### Problem to solve
Copy out the lines beginning with the one that contains "Select Punto Vita" and ending with the one that contains "(x=776, y=150)", switching "dialog window" to "pop-up" and leaving everything else as it is.
BEGIN Data extract
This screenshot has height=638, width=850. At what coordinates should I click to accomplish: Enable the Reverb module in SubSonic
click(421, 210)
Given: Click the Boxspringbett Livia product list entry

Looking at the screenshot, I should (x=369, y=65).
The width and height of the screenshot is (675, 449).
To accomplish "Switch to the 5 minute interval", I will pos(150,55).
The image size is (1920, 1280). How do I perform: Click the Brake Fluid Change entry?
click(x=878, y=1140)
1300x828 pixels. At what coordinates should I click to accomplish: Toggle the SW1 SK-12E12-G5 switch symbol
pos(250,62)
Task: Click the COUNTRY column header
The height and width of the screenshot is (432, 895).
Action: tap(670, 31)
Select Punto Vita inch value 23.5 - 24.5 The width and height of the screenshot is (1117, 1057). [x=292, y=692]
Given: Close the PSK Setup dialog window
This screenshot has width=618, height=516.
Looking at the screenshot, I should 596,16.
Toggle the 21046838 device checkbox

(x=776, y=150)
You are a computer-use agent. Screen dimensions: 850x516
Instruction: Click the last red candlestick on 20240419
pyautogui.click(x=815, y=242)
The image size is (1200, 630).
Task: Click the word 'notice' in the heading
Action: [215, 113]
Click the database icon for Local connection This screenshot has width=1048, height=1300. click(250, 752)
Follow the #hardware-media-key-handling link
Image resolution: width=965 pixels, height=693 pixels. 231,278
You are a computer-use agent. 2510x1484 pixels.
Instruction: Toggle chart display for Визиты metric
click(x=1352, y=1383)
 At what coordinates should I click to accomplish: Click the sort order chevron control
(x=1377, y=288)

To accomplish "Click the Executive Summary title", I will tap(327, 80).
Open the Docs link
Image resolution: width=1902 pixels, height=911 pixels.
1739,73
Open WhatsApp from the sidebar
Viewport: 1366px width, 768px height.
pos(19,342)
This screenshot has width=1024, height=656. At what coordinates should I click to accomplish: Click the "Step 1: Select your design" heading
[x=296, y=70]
END Data extract
### Reply to the exercise
Select Punto Vita inch value 23.5 - 24.5 The width and height of the screenshot is (1117, 1057). [x=292, y=692]
Given: Close the PSK Setup pop-up
This screenshot has width=618, height=516.
Looking at the screenshot, I should 596,16.
Toggle the 21046838 device checkbox

(x=776, y=150)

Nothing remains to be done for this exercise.